John Price

Personal information
- Nationality: Welsh
- Born: 14 September 1960 (age 65) Port Talbot

Sport
- Club: (indoor) Port Talbot (outdoor) Aberavon

Medal record
Representing Wales
Commonwealth Games
| Silver medal – second place | 1994 | Men's pairs |
| Silver medal – second place | 1998 | Men's singles |
World Indoor Championships
| Gold medal – first place | 1990 | Men's singles |
| Gold medal – first place | 1999 | Men's pairs |
| Gold medal – first place | 2005 | Mixed pairs |
| Gold medal – first place | 2006 | Mixed pairs |
British Isles Championships
| Gold medal – first place | 1982 | pairs |
| Gold medal – first place | 1983 | triples |

= John Price (bowls) =

Welsh lawn and indoor bowler and commentator

John Haydn Price is a former Welsh international lawn and indoor bowler and current bowls commentator.

==Bowls career==
===Early life===
Brought into the game by his grandparents at the age of 10, and as a schoolboy, he initially played only during the summer holidays, winning a couple of open tournaments in partnership with his father Harry. He started to take bowls seriously after earning his first Wales cap in 1979.

Price is one of the founder members of both the Professional Bowls Association and also the World Bowls Tour, and is a timeless ace on the portable rink, .
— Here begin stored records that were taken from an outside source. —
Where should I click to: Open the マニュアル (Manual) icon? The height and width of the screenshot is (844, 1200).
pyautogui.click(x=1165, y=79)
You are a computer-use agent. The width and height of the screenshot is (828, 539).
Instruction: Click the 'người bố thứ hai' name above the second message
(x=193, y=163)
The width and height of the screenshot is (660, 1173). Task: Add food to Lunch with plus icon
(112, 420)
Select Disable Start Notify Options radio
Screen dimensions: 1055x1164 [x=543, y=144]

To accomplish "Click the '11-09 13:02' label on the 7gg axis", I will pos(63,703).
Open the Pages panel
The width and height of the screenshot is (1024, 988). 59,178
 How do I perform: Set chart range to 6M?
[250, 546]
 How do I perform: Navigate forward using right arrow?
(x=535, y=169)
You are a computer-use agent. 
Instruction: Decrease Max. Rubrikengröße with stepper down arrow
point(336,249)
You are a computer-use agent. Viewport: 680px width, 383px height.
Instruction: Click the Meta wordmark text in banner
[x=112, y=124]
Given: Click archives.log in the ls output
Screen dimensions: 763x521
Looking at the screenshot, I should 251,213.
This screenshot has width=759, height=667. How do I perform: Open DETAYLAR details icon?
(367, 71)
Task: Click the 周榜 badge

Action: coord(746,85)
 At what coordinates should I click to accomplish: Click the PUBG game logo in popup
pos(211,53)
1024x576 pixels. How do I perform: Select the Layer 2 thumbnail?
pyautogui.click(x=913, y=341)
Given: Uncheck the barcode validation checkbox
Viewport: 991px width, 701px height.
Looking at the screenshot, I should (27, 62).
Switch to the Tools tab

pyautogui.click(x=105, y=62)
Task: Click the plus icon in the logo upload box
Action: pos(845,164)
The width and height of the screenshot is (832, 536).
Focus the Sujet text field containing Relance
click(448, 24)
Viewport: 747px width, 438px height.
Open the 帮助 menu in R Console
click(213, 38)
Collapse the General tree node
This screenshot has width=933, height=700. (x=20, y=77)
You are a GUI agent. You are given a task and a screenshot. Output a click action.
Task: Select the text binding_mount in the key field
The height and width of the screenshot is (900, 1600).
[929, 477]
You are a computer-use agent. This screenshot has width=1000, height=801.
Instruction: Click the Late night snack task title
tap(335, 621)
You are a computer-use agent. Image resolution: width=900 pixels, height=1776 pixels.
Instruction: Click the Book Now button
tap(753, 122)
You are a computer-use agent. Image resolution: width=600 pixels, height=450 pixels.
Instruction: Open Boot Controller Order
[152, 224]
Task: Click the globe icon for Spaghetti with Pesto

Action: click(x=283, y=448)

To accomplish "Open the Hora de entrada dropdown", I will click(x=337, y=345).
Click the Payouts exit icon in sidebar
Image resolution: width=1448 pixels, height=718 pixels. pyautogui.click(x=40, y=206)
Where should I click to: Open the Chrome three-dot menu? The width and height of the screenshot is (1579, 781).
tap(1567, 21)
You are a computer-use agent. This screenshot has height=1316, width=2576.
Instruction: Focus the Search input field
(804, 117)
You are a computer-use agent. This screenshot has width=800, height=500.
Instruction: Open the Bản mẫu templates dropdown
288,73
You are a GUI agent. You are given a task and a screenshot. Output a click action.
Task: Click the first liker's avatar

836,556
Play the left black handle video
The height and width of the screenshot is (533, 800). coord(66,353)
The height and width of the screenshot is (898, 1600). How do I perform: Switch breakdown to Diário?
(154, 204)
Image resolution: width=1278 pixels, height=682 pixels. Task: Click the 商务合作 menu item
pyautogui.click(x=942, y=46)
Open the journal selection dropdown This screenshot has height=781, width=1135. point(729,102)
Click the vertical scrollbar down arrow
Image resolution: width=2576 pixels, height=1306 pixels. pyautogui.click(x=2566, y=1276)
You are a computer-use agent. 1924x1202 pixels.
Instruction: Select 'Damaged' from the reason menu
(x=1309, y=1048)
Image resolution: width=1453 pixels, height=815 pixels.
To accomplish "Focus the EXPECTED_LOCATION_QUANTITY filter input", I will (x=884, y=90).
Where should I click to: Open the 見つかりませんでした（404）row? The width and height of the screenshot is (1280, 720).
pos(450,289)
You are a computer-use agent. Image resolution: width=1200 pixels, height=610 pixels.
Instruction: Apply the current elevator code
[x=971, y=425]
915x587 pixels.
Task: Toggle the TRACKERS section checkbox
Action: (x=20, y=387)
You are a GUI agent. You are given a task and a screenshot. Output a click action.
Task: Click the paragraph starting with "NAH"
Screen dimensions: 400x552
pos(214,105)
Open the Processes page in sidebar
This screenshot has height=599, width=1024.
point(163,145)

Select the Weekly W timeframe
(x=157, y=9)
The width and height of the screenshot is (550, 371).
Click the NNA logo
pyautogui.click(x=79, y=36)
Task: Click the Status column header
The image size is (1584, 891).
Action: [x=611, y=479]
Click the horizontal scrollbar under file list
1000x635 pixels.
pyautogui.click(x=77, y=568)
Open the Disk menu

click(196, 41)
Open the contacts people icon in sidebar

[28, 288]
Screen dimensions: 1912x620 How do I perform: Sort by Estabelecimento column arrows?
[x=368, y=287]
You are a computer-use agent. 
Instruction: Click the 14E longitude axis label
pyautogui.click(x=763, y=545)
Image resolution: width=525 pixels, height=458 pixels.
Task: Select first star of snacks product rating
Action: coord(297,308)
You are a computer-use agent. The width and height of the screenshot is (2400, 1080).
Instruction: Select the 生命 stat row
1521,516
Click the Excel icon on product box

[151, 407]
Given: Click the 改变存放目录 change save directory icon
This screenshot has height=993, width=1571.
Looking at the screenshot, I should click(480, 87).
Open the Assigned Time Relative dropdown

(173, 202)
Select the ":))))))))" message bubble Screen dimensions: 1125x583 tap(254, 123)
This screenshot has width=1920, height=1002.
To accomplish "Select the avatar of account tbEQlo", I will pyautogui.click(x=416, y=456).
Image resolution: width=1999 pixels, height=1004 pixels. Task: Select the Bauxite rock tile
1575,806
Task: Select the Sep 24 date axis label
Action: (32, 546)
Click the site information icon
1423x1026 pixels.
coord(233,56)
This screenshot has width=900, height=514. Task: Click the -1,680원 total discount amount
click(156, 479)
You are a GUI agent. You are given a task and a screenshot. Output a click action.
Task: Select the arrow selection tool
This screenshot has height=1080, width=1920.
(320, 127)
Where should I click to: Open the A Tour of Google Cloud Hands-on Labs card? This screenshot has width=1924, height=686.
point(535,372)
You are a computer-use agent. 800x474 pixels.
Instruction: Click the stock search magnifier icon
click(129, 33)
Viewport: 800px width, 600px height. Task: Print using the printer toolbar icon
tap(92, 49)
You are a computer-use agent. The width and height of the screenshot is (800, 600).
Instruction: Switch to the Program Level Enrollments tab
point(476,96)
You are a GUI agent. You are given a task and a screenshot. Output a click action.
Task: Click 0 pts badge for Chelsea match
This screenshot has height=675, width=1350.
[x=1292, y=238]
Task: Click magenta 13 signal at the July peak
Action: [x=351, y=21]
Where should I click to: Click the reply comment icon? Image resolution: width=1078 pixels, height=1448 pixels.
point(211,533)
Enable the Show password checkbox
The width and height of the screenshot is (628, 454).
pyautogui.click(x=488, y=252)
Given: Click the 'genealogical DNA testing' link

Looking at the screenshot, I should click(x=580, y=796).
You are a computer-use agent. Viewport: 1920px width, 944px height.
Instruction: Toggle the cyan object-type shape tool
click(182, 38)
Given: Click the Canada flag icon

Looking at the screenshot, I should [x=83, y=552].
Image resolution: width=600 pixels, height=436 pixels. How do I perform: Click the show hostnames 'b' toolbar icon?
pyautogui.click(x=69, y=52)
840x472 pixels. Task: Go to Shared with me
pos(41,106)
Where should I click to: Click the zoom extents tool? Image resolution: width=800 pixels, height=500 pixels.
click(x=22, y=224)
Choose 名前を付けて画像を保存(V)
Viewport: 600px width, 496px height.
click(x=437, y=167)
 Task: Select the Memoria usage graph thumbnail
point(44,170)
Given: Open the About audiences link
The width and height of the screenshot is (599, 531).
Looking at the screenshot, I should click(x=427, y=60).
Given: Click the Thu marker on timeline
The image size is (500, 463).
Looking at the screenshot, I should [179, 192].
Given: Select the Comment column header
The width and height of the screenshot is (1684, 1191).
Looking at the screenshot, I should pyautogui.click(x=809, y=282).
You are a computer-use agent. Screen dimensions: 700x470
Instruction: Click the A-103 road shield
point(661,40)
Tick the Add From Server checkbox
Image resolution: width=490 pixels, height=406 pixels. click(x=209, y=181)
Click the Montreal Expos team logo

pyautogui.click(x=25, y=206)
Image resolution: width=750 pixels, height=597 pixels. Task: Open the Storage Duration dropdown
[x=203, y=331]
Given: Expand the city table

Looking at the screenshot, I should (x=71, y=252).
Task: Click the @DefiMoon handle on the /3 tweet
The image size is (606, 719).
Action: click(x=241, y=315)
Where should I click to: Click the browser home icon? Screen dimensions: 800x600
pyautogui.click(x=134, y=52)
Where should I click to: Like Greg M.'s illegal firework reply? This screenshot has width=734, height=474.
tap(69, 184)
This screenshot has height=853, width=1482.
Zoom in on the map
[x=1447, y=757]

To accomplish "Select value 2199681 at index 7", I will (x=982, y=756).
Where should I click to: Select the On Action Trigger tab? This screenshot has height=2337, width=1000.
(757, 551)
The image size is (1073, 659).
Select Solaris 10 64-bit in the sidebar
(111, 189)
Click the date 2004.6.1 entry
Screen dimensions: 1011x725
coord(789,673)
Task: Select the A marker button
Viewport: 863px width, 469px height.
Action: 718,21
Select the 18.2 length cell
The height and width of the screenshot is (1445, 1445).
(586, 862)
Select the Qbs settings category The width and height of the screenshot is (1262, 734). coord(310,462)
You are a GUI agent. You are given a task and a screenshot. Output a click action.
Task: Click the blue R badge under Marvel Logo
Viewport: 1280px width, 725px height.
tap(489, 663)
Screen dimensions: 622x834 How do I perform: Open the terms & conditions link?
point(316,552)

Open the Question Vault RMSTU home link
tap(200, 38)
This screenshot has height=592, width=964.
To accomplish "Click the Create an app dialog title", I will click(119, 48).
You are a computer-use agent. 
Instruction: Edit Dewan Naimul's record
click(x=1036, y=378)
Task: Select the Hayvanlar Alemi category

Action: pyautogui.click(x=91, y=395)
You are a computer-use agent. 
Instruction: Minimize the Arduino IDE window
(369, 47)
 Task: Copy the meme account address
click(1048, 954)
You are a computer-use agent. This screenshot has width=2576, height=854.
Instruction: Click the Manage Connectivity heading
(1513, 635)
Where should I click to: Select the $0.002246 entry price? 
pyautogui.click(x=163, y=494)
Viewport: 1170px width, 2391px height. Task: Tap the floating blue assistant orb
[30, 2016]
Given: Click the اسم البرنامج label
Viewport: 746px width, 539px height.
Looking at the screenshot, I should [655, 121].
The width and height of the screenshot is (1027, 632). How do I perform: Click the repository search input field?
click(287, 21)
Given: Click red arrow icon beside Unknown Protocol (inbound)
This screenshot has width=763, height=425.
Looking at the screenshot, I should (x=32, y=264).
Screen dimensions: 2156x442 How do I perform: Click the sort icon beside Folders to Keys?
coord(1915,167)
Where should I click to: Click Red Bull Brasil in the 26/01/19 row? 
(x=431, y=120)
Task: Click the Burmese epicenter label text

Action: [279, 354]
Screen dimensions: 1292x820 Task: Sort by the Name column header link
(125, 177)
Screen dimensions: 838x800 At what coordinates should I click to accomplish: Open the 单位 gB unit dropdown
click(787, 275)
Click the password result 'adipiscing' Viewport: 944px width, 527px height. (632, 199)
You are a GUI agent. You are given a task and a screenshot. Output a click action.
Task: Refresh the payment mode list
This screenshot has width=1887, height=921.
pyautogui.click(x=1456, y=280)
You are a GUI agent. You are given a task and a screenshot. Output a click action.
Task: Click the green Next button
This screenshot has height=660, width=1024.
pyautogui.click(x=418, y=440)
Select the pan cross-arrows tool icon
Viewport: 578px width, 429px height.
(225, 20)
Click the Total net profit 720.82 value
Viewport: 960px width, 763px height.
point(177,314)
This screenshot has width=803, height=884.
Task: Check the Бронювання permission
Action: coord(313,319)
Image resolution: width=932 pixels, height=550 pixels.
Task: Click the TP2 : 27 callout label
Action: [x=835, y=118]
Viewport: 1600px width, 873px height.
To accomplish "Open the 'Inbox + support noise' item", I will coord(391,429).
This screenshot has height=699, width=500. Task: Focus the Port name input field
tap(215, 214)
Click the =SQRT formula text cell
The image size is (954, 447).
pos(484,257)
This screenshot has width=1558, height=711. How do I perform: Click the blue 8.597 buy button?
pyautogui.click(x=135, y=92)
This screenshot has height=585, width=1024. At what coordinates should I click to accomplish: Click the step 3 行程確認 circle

===World Indoor Championships===
Price is a four times World indoor champion, winning the singles in 1990. Price also made the 2005 final fifteen years after his first singles title was achieved, where he lost to Paul Foster in the final. He teamed up with Stephen Rees to lift the 1999 World Indoor Pairs, and was twice World Mixed Pairs champion when he partnered Carl Ashby in the 2005 and 2006 finals.

===Commonwealth Games===
He was a pairs Commonwealth Games silver medallist at the 1994 Commonwealth Games with Robert Weale. He also represented Wales at the 1990 Commonwealth Games.

===National titles===
He has amassed ten indoor Welsh National Titles and four indoor British Isle Titles and two Welsh National Bowls Championships outdoor titles, the triples in 1982 and the pairs in 1981, the latter with his father Harry Price when bowling for Aberavon BC. The pair were then successful in winning the corresponding British Isles Bowls Championships.

===Administration & commentating===
He is the Vice Chairperson of the Professional Bowls Association. He assists David Corkill in the commentary box for the BBC during the televised stages of the World Indoor Bowls Championships.